Lisbon is looking for and beginning to attract new blood. Europe’s forgotten “sleeping beauty” of the 20th century woke up after 1998’s World Fair, and local and foreign residents are injecting doses of cutting-edge creativity and real estate investment despite all the economic hardships. It’s on its way to becoming one of the places to be in Europe, to live and do business in (confirmed by the Financial Times/fDi Magazine which for the first time placed Lisbon on a list of “European Cities & Regions of the Future” 2012-13).

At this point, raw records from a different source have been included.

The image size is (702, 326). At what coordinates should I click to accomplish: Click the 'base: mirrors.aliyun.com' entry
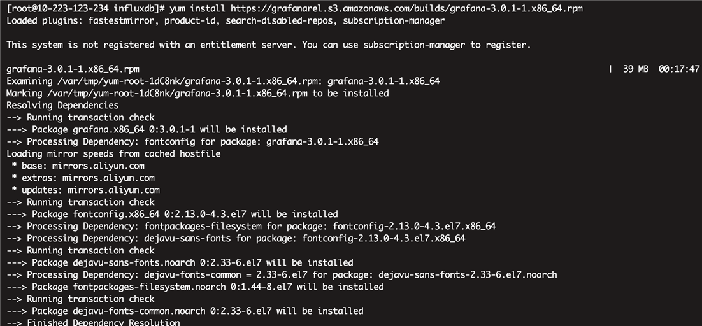pos(78,166)
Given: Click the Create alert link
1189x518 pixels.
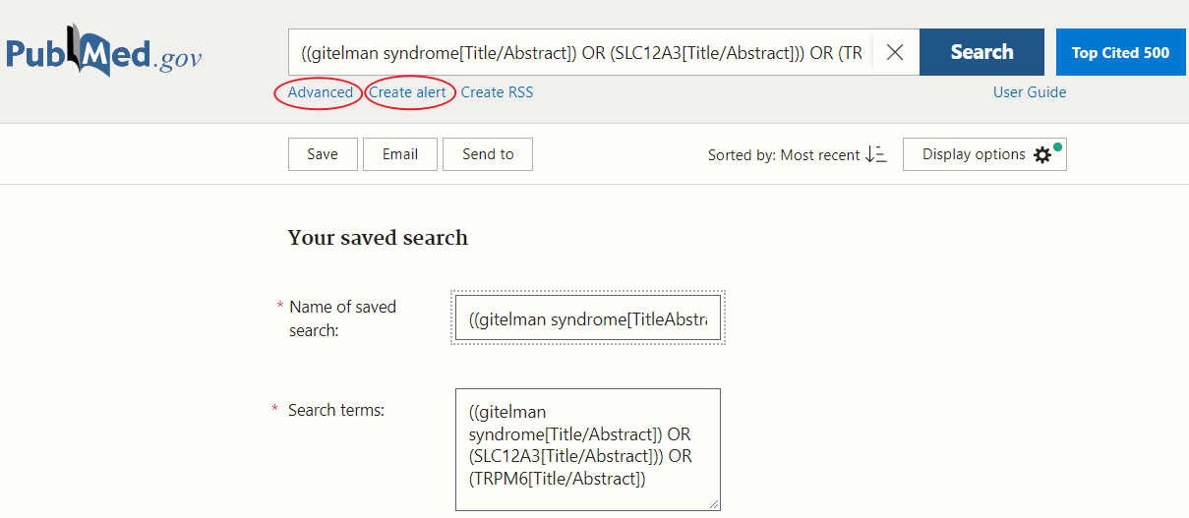Looking at the screenshot, I should point(407,92).
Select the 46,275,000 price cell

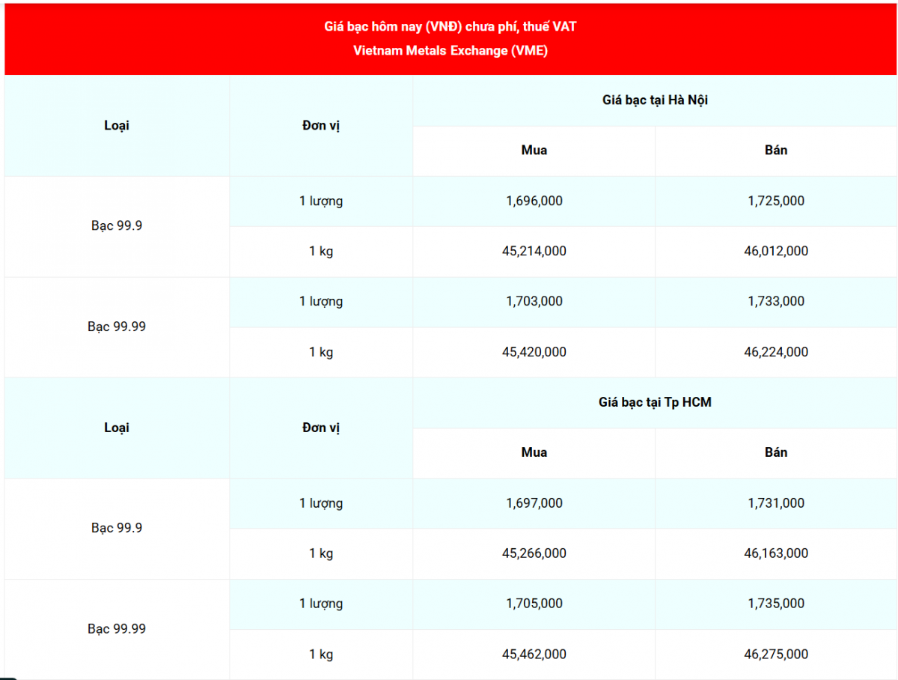point(776,654)
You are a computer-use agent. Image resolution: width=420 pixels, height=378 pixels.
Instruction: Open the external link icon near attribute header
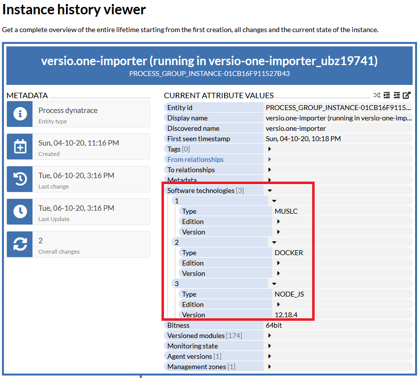coord(406,95)
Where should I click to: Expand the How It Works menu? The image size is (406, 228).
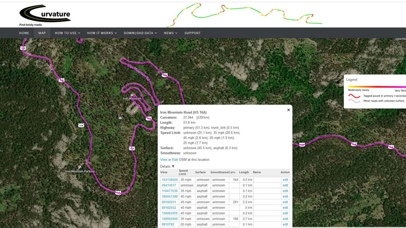tap(101, 33)
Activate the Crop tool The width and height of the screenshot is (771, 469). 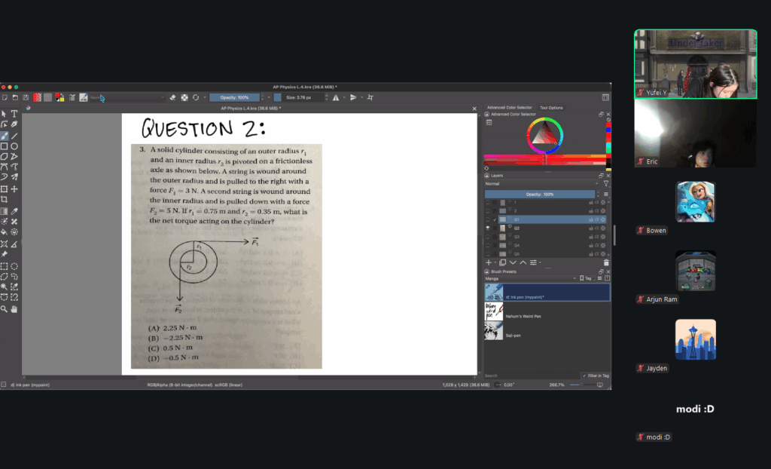coord(5,199)
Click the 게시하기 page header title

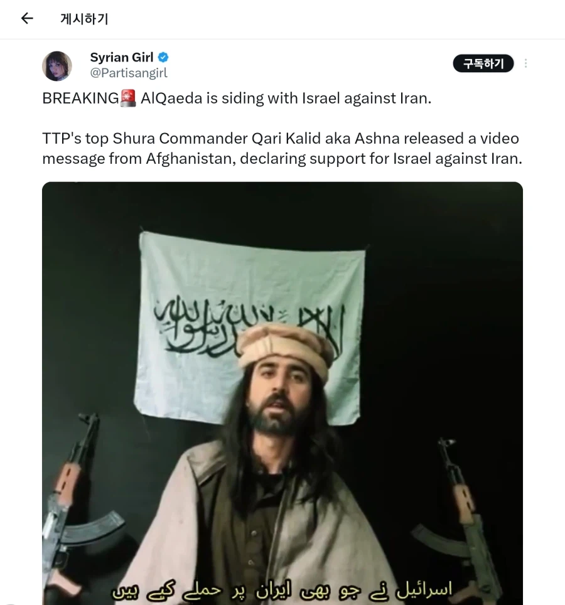click(x=84, y=19)
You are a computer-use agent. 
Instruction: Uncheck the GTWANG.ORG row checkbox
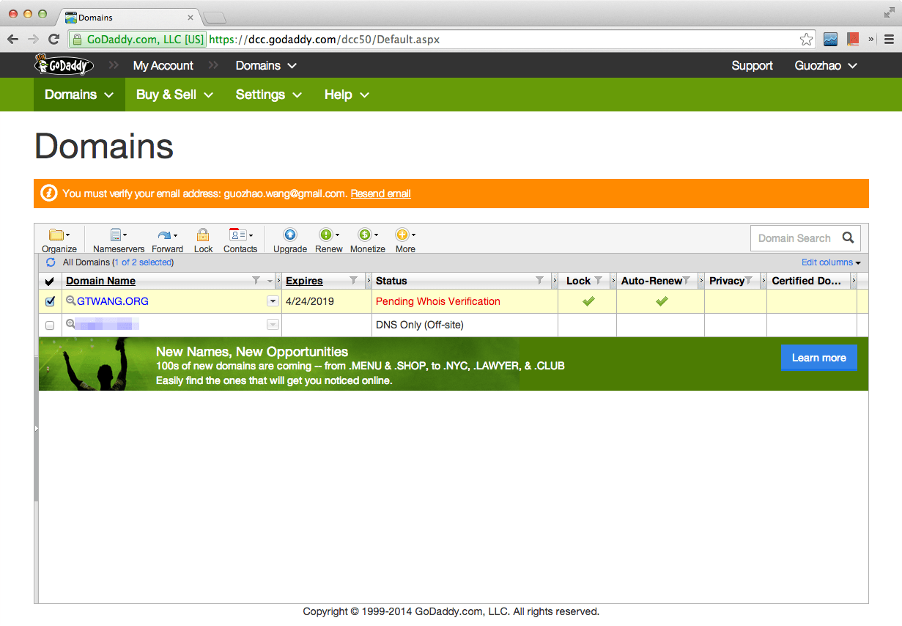pyautogui.click(x=49, y=301)
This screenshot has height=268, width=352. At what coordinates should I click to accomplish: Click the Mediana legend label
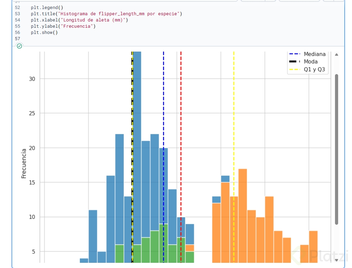pos(315,54)
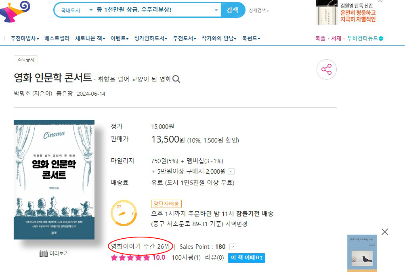Screen dimensions: 405x273
Task: Open the 상세검색 advanced search link
Action: [x=258, y=11]
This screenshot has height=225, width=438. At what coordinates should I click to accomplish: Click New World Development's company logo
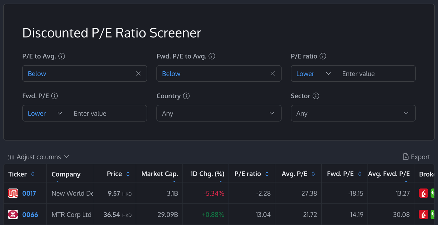point(13,193)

One of the main advantages of being in Lisbon is that it’s the closest European capital to the United States and to South America, particularly to booming Brazil. There are more flights from Lisbon to more cities in the former Portuguese colony than from any other city in the world. Lisbon also maintains privileged ties to its former African colonies, especially Angola. It’s also less than one hour away from Madrid with several flights every day, and about two and a half hours from Paris and London (it’s the only capital in mainland Europe sharing the same time zone with the British capital).
Being on the edge of Europe also means that the ports of Lisbon, Sines and Setúbal are gateways to the old continent and to a market of 250 million Portuguese speakers around the world.
With close to 300 days of sunshine throughout the year, no snow, and temperatures that never reach the freezing point, Lisbon is a truly blessed city. It’s great living in a place where you can have beach days in October or March, where you can sit comfortably outside at a café terrace in February, and where you don’t have to worry about the dangers of snow on the ground.
Lisbon officially has the lowest homicide rate of any European capital and the lowest number of residents who have been victims of any crime in the previous five years, making it Europe’s safest capital. Naturally as a big city that doesn’t mean it’s crime-free, and you do hear reports of petty crime like pickpocketing and car break-ins are not that uncommon. But compare Lisbon’s safety issues with that of any major city in the world and you begin to get a sense of how much safer and lucky you really are in Lisbon.
Safety and agreeable weather are just two factors that contribute to a high quality of life in Lisbon. Freedom, human rights, a stable democracy, recreation facilities, booming real estate marketand leisure time also make the Portuguese capital one of the best places to live in Europe. Residents can be at the beach just minutes from downtown, or enjoy nature in several green spaces such as Monsanto, the largest urban forest in Europe. Golf, surfing (Europe’s first surfing reserve is 30 minutes away) and other outdoor activities are also more accessible here that in other European capitals.
The people of Lisbon live complaining about everything that is wrong with their city (and they do have many reasons to, just like anywhere else), but they do live a more relaxed life at a more human pace, reflected in their long dinners, coffee breaks, and stops to enjoy the views.